§ DATA IN THIS EXERCISE:
────────────────────

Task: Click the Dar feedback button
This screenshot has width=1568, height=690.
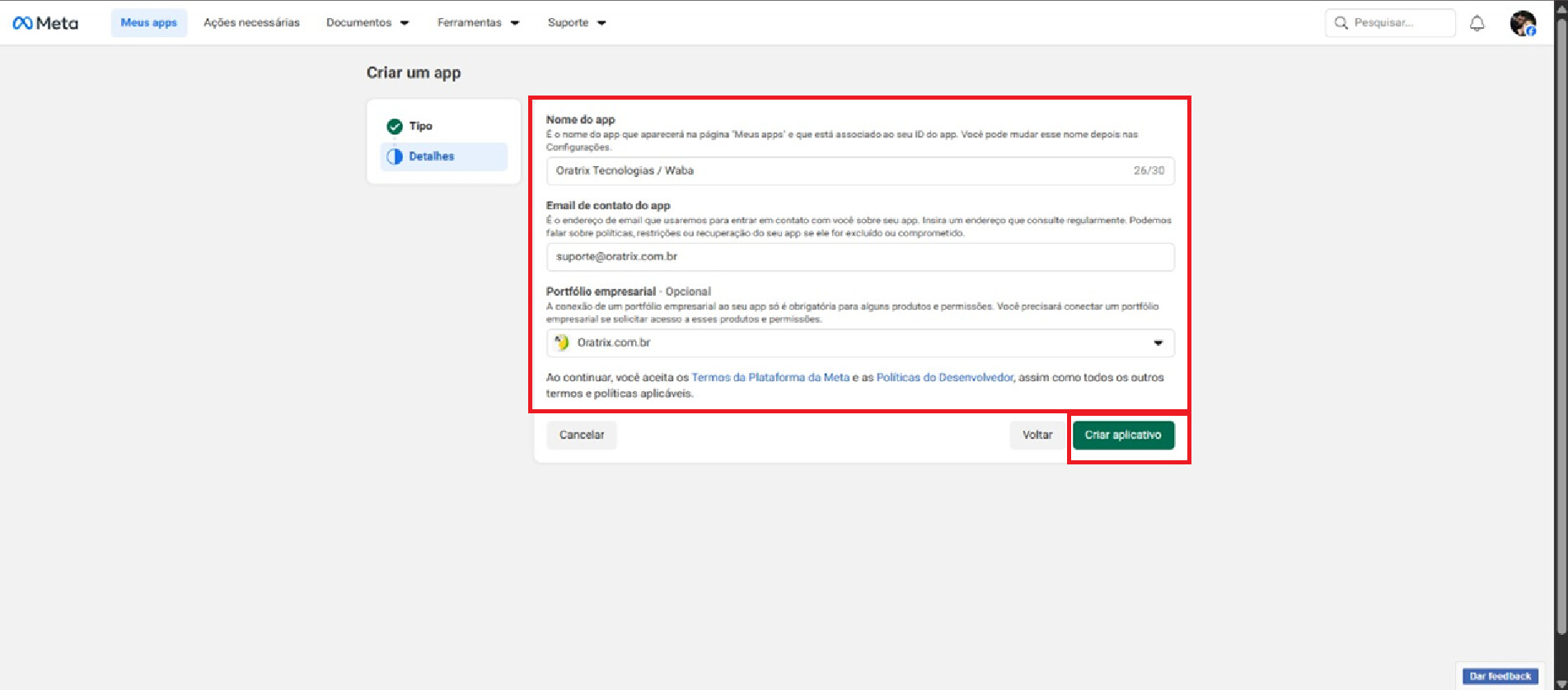Action: (1500, 676)
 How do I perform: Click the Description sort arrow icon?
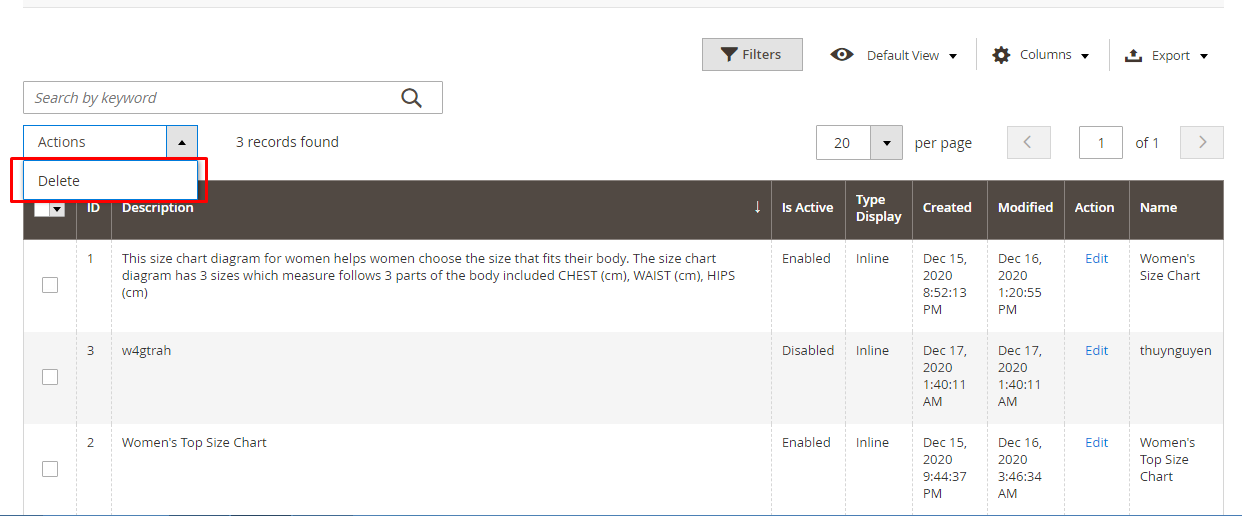(x=757, y=207)
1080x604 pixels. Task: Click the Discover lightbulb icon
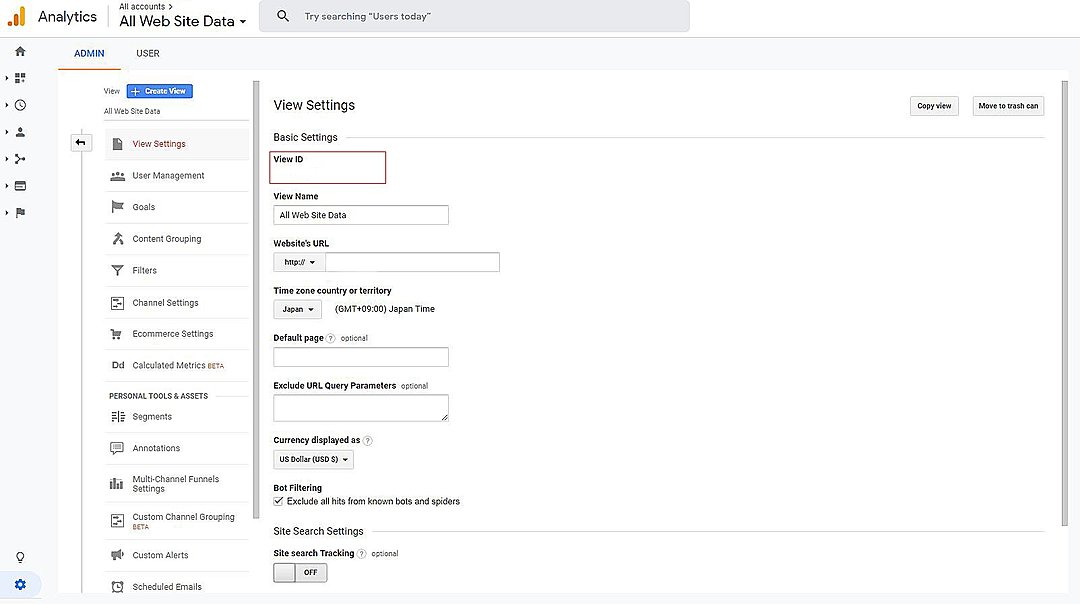pyautogui.click(x=20, y=558)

────────────────────

§ AIM OF THE TASK:
What you give back must match the material word for word, with no images included.

§ RESPONSE AREA:
Task: Click the Dar feedback button
This screenshot has width=1568, height=690.
Action: (1500, 676)
 How do I perform: Click the Description sort arrow icon?
(x=757, y=207)
1080x604 pixels. Task: Click the Discover lightbulb icon
pyautogui.click(x=20, y=558)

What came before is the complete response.